At least a stagnancy can be observed bearing in mind that a specific finding of torture has only been found in 108 ECtHR cases to date across thousands of cases and all claims of torture, both physical or psychological. Notably, they have been predominantly found in eastern European states, with few exceptions: Russia [36], Turkey [22], Ukraine [17], Italy [7], Bulgaria [5], Moldova [4], Azerbaijan [3], Macedonia [3], Romania [2], Georgia [2], Poland [2], France [2], Moldova and Russia [1], Armenia [1], Albania [1], Spain [1], Greece [1].Footnote 6 These civilisational dimensions will be returned to later. Moreover, in my own review of the vast ECtHR case-law on Article 3, Selmouni is cited 386 times but only a handful cite its evolutionary principle. In a vast majority of cases, what is drawn upon is: its reasoning around torture's absolute prohibition; that good health before detention and bad health when released gives rise to a presumption; that it signals ‘a value of civilisation’ and that it requires a ‘special stigma’ – whilst Selmouni's broader progressive promise is overlooked. Michelle Farrell (Reference Farrell2021) counts ‘special stigma’ to have been cited in around 100 cases turning on the distinction between torture and another form of ill-treatment.

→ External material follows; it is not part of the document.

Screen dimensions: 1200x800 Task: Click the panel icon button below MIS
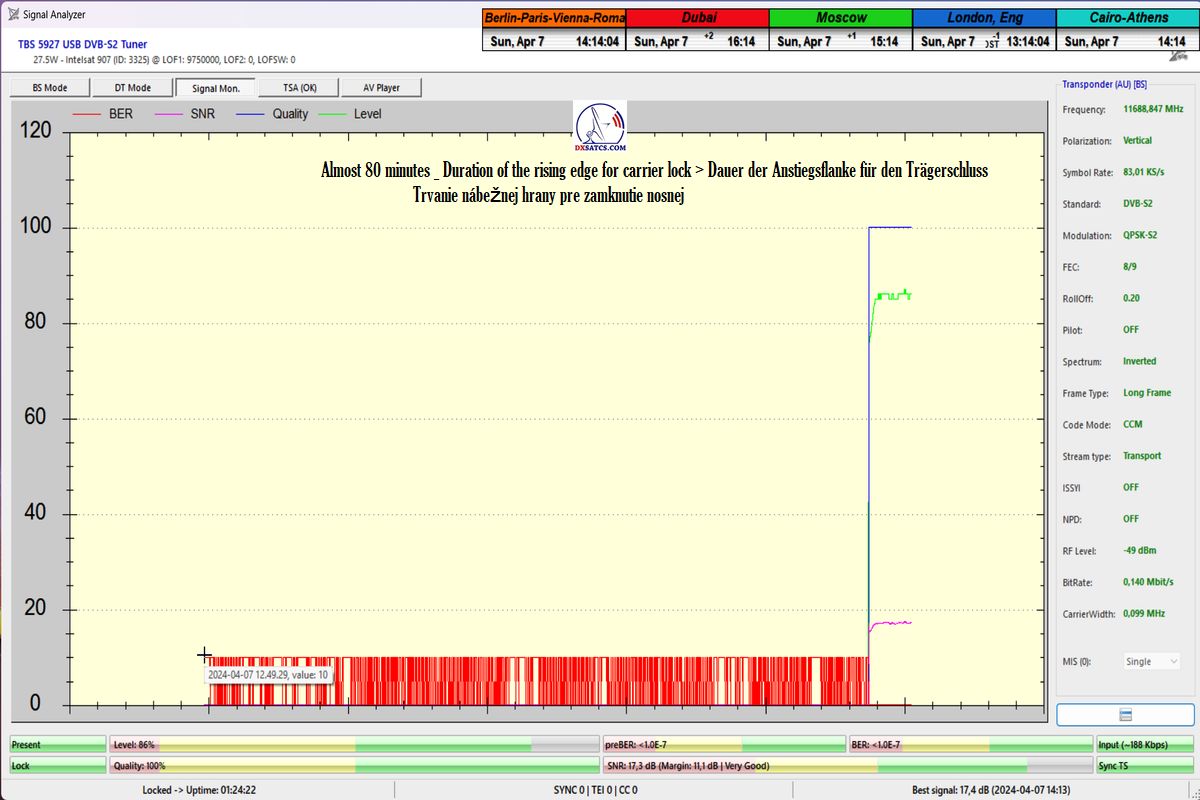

Given its sociological significance, the concept of stigma is a central entry-point where the juridical nominally opens itself up to the societal and as raising important empirical questions – as much as the notion of ‘prevailing social attitudes’. Bearing in mind that the ECtHR failed to specifically find a torture violation in a single case from 1976 to 1996, ‘special stigma’ is revealed as a barrier to recognition, conceivably rendering torture legally impracticable and unattainable and, in turn, facilitating the further destigmatisation of forms of state violence as falling short of torture. Taking exception to understandings of torture as needing to be of an exceptional character, Toby Kelly (Reference Kelly, Jensen and Rønsbo2014, p. 158) finds that, as with torture, if ‘a harm is unique, unrivalled, or incomparable, it can also become immeasurable’ and unattainable.

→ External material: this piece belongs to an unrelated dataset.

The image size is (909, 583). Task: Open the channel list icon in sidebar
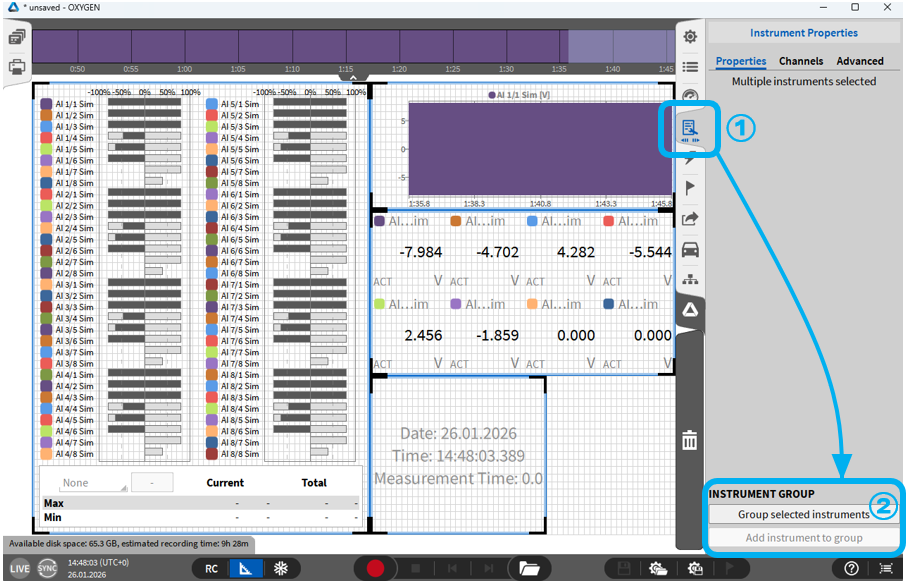tap(689, 67)
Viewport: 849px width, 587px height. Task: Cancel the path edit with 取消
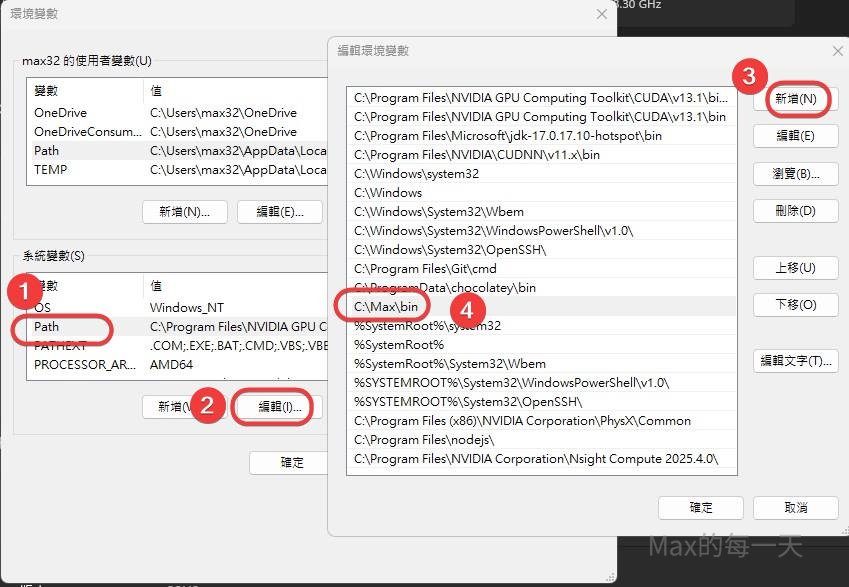(x=796, y=507)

As with social attitudes, we may well ask where stigma comes from, how it is crafted, who is involved in mediating it, what structures and functions are relevant? Although proving to be consequential, ‘special stigma’ was introduced despite ‘virtually no jurisprudential development of what is meant by stigma or what exactly it is that the Court seeks to stigmatize’ (Cavanaugh, Reference Cavanaugh2020, p. 532). According to the social scientific literature, the notion of stigma relationally emerges from, captures and amplifies discriminatory social practices and practically and symbolically signals ‘disqualification from full social acceptance’ (Goffman, Reference Goffman1963/1990, p. 9) and, as such, has a capacity for social organisation (Hacking, Reference Hacking2004, p. 18). It is ‘fundamentally a social phenomenon rooted in social relationships and shaped by the culture and structure of society [mediated between] the individual to the society, and processes, from the molecular to the geographic and historical [and] that constructs, labels, and translates difference into marks’ (Pescosolido and Martin, Reference Pescosolido and Martin2015, p. 101). In sum, micro, meso and macro channels of power are all implicated in stigma's production – as is any meaning at any level such as what can be referred to as a social attitude. Identity and stigma are born out of relational and political sense-making and connected to simultaneously in/visibilise violence.Footnote 7

There is a feedback loop between juridical and societal understandings here – revealing stigma as simultaneously enabling and disabling. Cecilia Medina Quiroga (Reference Quiroga2016, p. 153), a former judge at the IACtHR, notes that ‘[i]t is often said that a distinction between different types of conduct must be made in order particularly to highlight torture, as the term torture has a greater stigma associated with it that must be expressed’ (see also IACtHR 2009, separate opinion of Judge Quiroga).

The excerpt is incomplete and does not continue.